Speech emotion recognition (SER) plays a significant role in human-machine interaction. Emotion recognition from speech and its precise classification is a challenging task because a machine is unable to understand its context. For an accurate emotion classification, emotionally relevant features must be extracted from the speech data. Traditionally, handcrafted features were used for emotional classification from speech signals; however, they are not efficient enough to accurately depict the emotional states of the speaker. In this study, the benefits of a deep convolutional neural network (DCNN) for SER are explored. For this purpose, a pretrained network is used to extract features from state-of-the-art speech emotional datasets. Subsequently, a correlation-based feature selection technique is applied to the extracted features to select the most appropriate and discriminative features for SER. For the classification of emotions, we utilize support vector machines, random forests, the k-nearest neighbors algorithm, and neural network classifiers. Experiments are performed for speaker-dependent and speaker-independent SER using four publicly available datasets: the Berlin Dataset of Emotional Speech (Emo-DB), Surrey Audio Visual Expressed Emotion (SAVEE), Interactive Emotional Dyadic Motion Capture (IEMOCAP), and the Ryerson Audio Visual Dataset of Emotional Speech and Song (RAVDESS). Our proposed method achieves an accuracy of 95.10% for Emo-DB, 82.10% for SAVEE, 83.80% for IEMOCAP, and 81.30% for RAVDESS, for speaker-dependent SER experiments. Moreover, our method yields the best results for speaker-independent SER with existing handcrafted features-based SER approaches.

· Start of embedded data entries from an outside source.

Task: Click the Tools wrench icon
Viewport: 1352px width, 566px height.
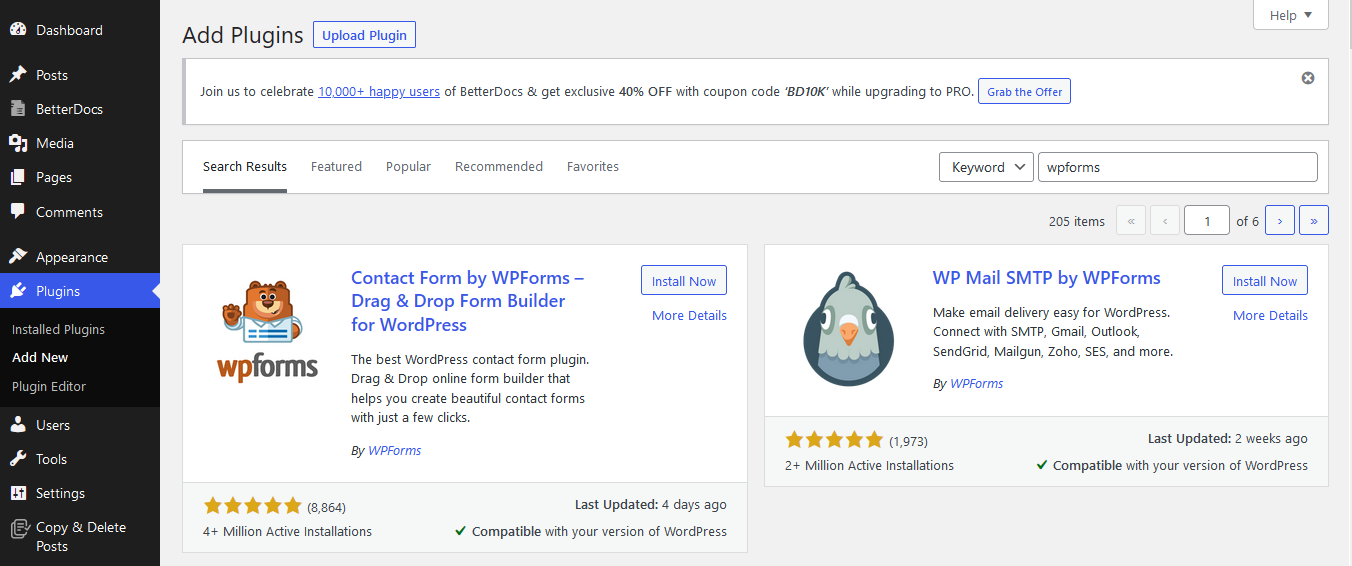Action: [x=18, y=459]
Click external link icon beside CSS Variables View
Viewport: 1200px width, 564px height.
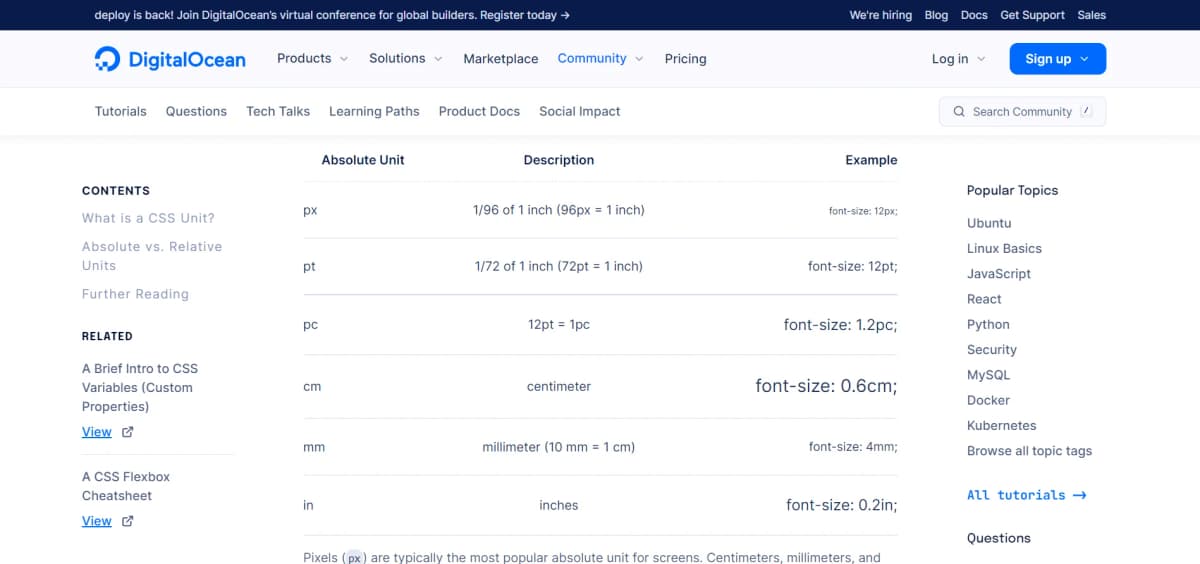pos(127,432)
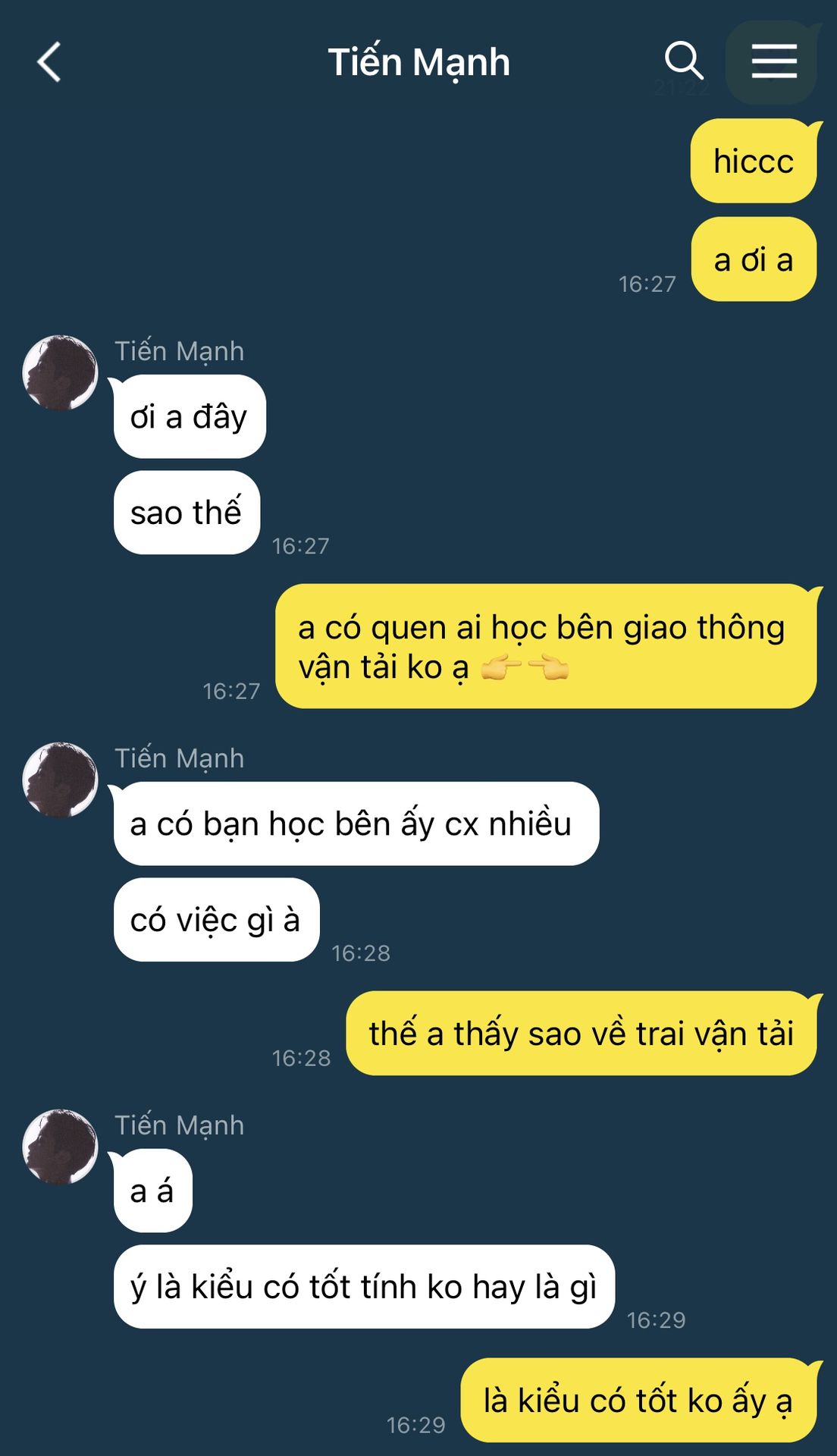Select the 'thế a thấy sao về trai vận tải' bubble
The width and height of the screenshot is (837, 1456).
(582, 1033)
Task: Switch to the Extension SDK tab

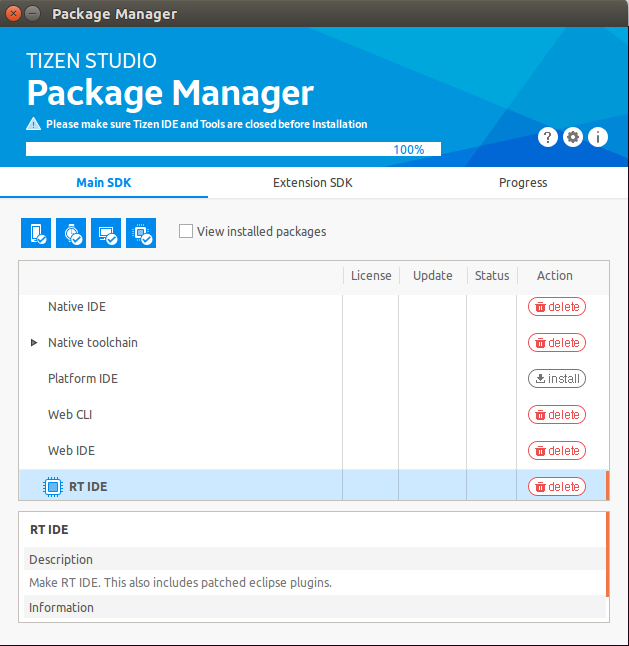Action: pos(313,183)
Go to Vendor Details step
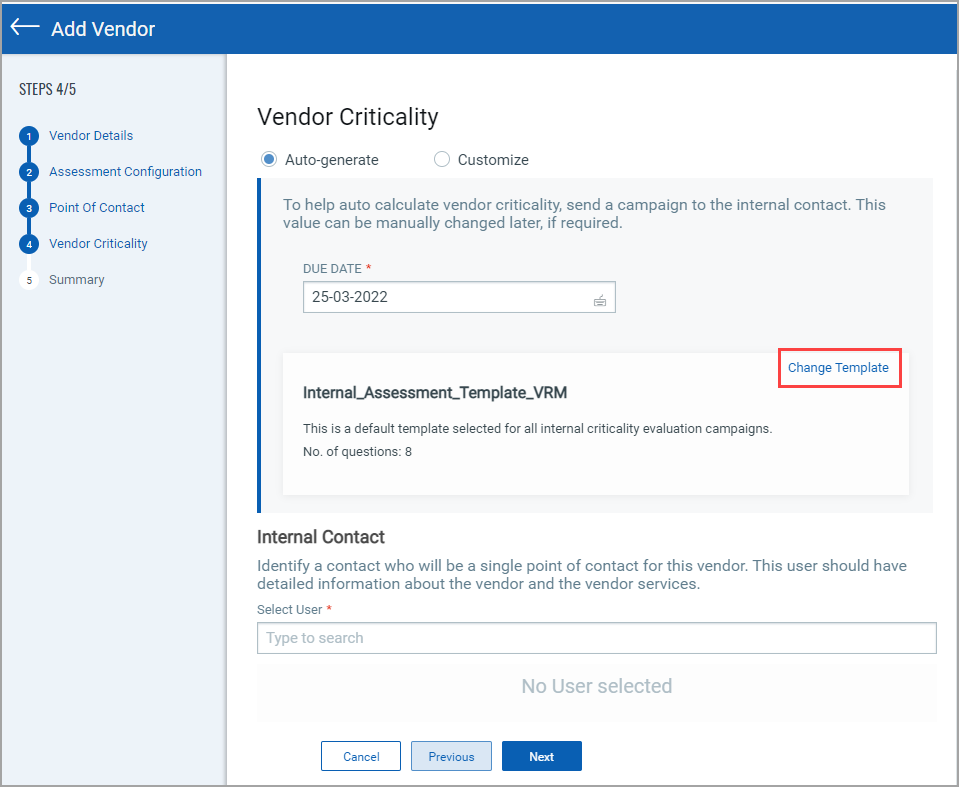Viewport: 959px width, 787px height. [91, 136]
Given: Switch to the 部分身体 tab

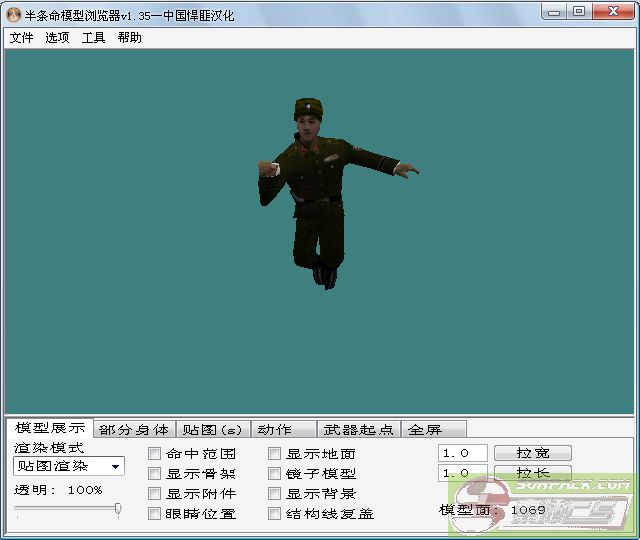Looking at the screenshot, I should (134, 430).
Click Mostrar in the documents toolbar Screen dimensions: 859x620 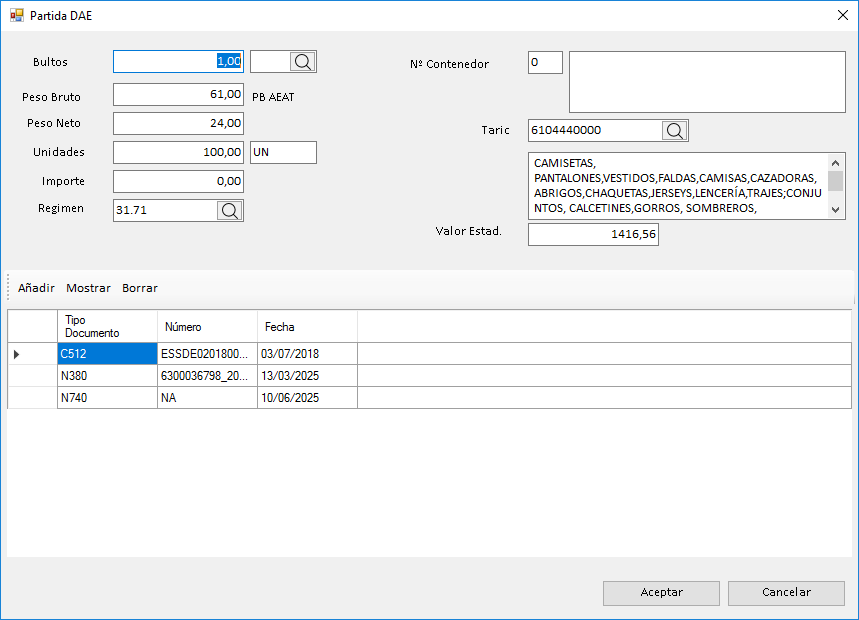click(88, 288)
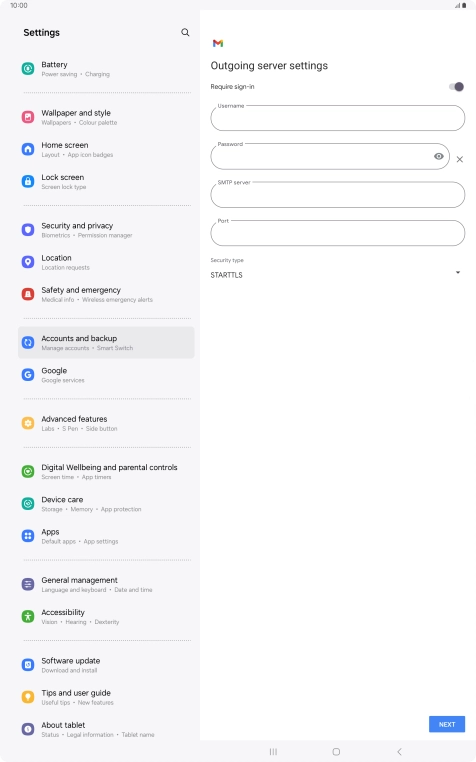
Task: Tap the NEXT button
Action: [447, 724]
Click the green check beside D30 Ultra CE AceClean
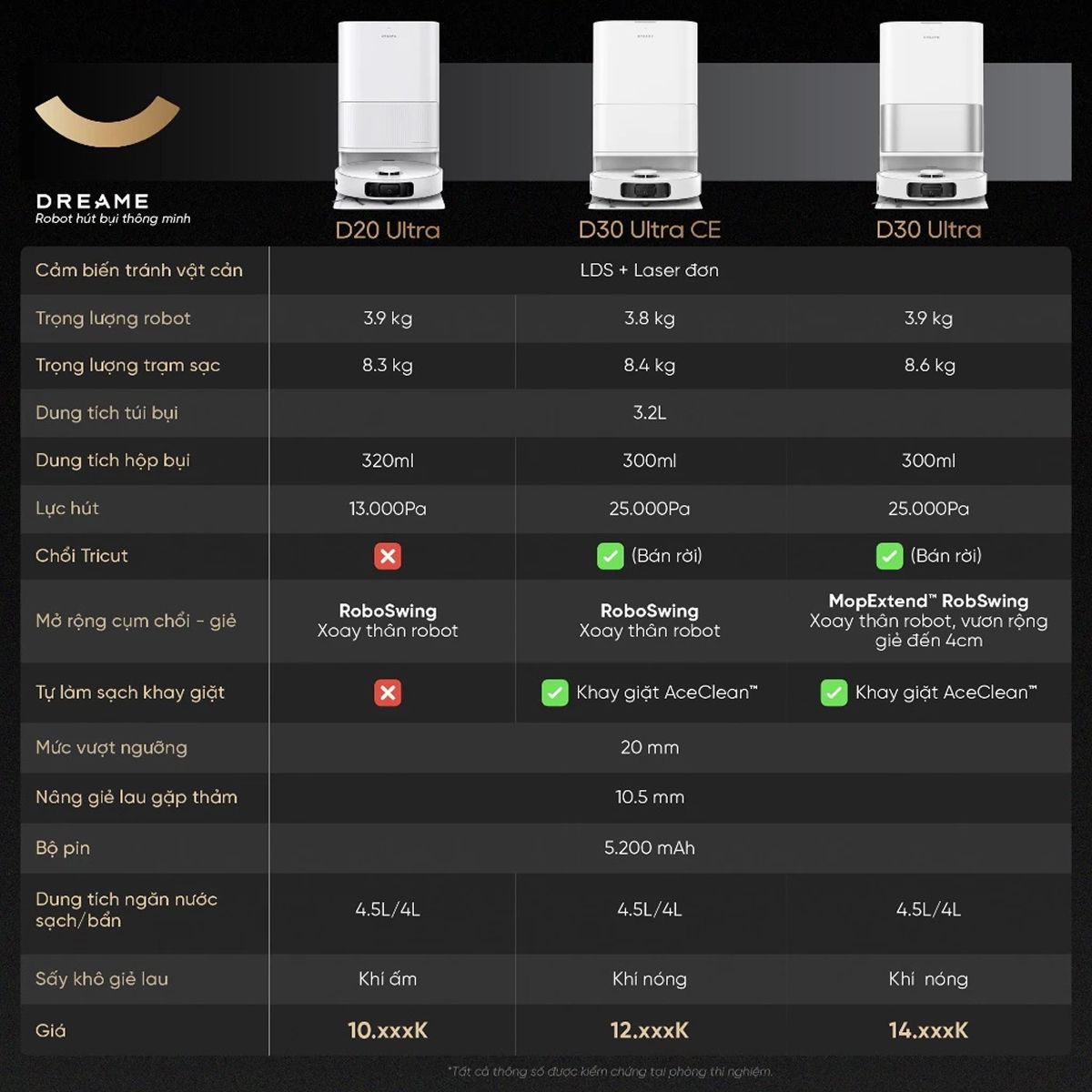This screenshot has height=1092, width=1092. pos(555,693)
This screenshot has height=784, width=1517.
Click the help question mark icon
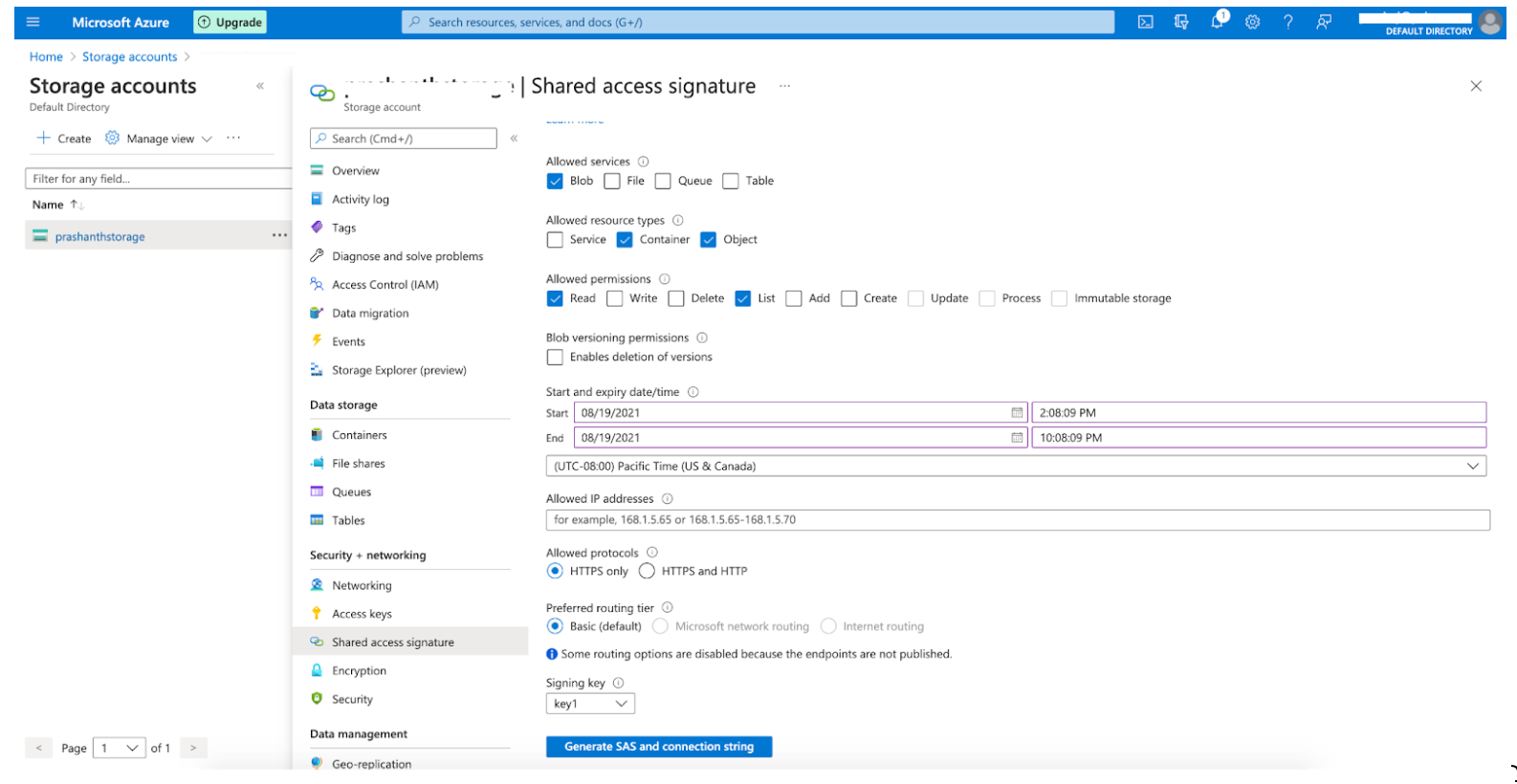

语音情感识别(SER)在人机交互中起着重要作用。由于机器无法理解上下文,因此从语音中识别情感并进行精确分类是一项具有挑战性的任务。为了进行准确的情感分类,必须从语音数据中提取与情感相关的特征。传统上,从语音信号中进行情感分类使用手工制作的特征,但它们的效率不足以准确描述说话者的情感状态。在这项研究中,探讨了深度卷积神经网络(DCNN)在 SER 中的优势。为此,使用预训练网络从最先进的语音情感数据集提取特征。随后,应用基于相关性的特征选择技术对提取的特征进行选择,以选择最适合和最具区分度的特征用于 SER。对于情感分类,我们使用支持向量机、随机森林、k-最近邻算法和神经网络分类器。使用四个公开可用的数据集(柏林情感语音数据集(Emo-DB)、萨里视听表达情感数据集(SAVEE)、交互情感对偶运动捕捉数据集(IEMOCAP)和 Ryerson 视听情感语音和歌曲数据集(RAVDESS))进行了说话人相关和说话人无关的 SER 实验。我们提出的方法在说话人相关的 SER 实验中分别达到了 Emo-DB 数据集 95.10%、SAVEE 数据集 82.10%、IEMOCAP 数据集 83.80%和 RAVDESS 数据集 81.30%的准确率。此外,我们的方法在基于现有手工制作特征的说话人无关 SER 方法中取得了最佳的结果。